__Required tasks__.
a - Reproduce word for word the portion of the AIM cancellation passage that begins at the words "A Form of Proxy is" and stops after "wish to do so.".
b - Pull out every line of the entries below exactly as they appear, omitting the pictures.
-- Begin Extract provided --
Furthermore, Rule 41 of the AIM Rules requires any AIM company that wishes the London Stock Exchange to cancel the admission of its shares to trading on AIM to notify shareholders and to separately inform the London Stock Exchange of its preferred cancellation date at least 20 Business Days prior to such date. In accordance with AIM Rule 41, the Directors have notified the London Stock Exchange of the Company's intention, subject to the Resolution being passed at the General Meeting, to cancel the Company's admission of the Ordinary Shares to trading on AIM on 15 February 2019. Accordingly, if the Resolution is passed the Cancellation will become effective at 7.00 a.m. on 15 February 2019. If the Resolutions become effective, Cenkos will cease to be nominated adviser of the Company and the Company will no longer be required to comply with the AIM Rules.

Action to be taken

A Form of Proxy is enclosed with the Circular for use at the General Meeting. Whether or not Shareholders intend to be present at the meeting they are requested to complete, sign and return the Form of Proxy to the Company's registrars, Link Asset Services, at PXS1, 34 Beckenham Road, Beckenham, Kent BR3 4ZF by no later than 10.00 a.m. on 4 February 2019 (or, in the case of an adjourned meeting, no later than 48 hours before the time of such meeting, excluding any part of a day that is not a working day). The completion and return of a Form of Proxy will not preclude Shareholders from attending the meeting and voting in person should Shareholders wish to do so.
-- End Extract provided --
-- Begin Entries shown --
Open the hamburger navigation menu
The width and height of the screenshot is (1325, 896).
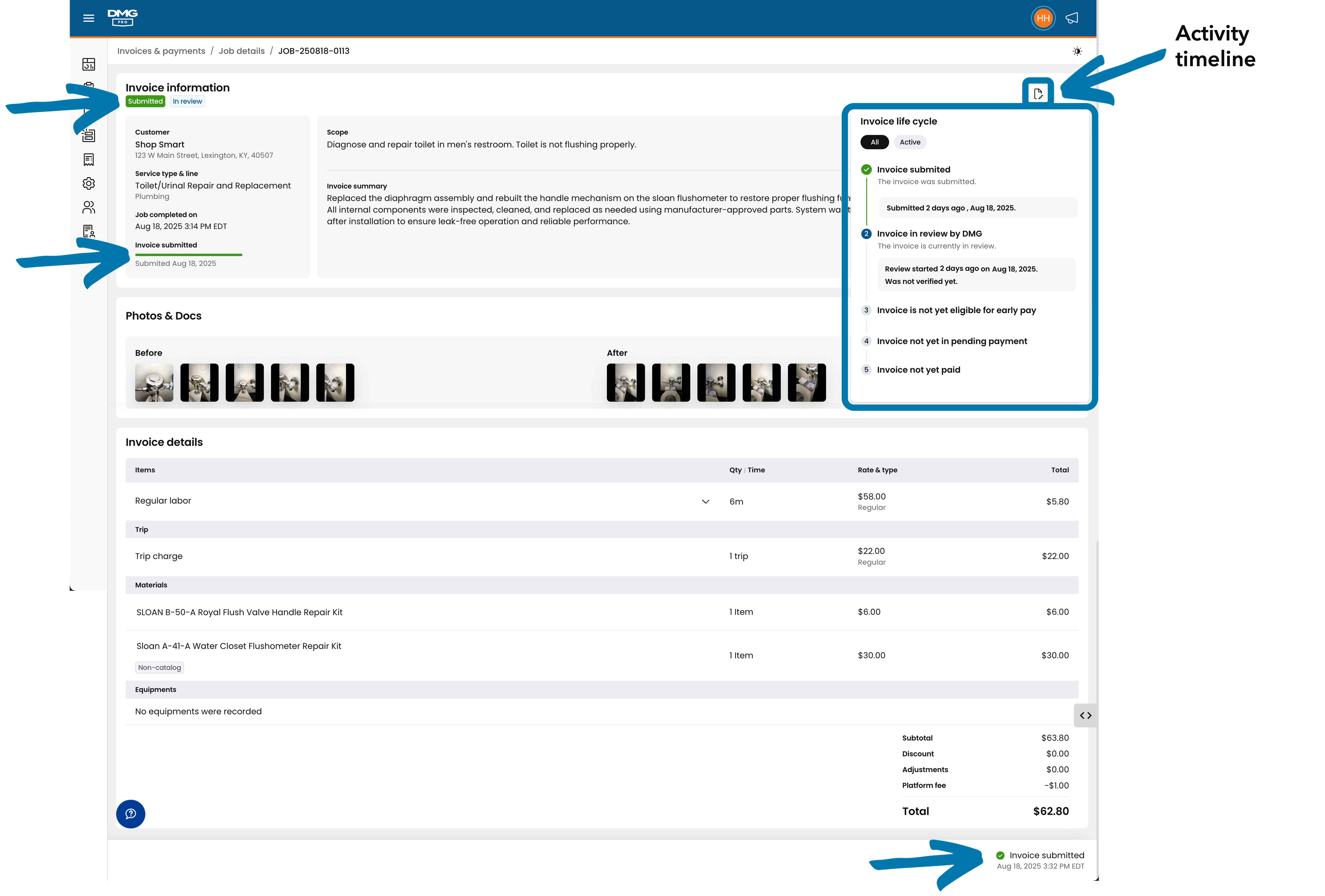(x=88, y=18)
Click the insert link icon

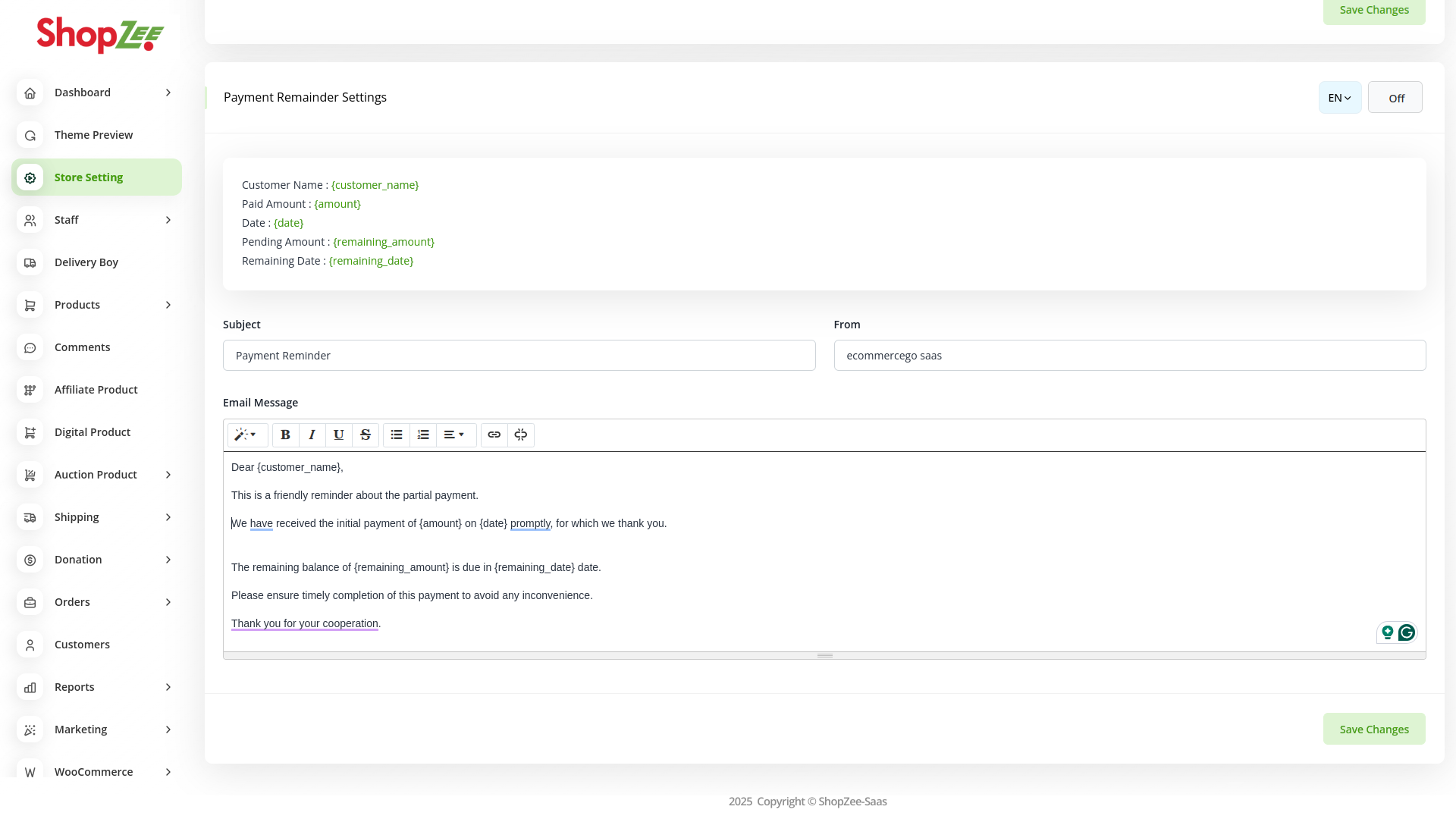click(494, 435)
-- End Entries shown --
__Responses to the exercise__.
a -
A Form of Proxy is enclosed with the Circular for use at the General Meeting. Whether or not Shareholders intend to be present at the meeting they are requested to complete, sign and return the Form of Proxy to the Company's registrars, Link Asset Services, at PXS1, 34 Beckenham Road, Beckenham, Kent BR3 4ZF by no later than 10.00 a.m. on 4 February 2019 (or, in the case of an adjourned meeting, no later than 48 hours before the time of such meeting, excluding any part of a day that is not a working day). The completion and return of a Form of Proxy will not preclude Shareholders from attending the meeting and voting in person should Shareholders wish to do so.

b -
Open the hamburger navigation menu
The width and height of the screenshot is (1325, 896).
(x=88, y=18)
Click the insert link icon

click(494, 435)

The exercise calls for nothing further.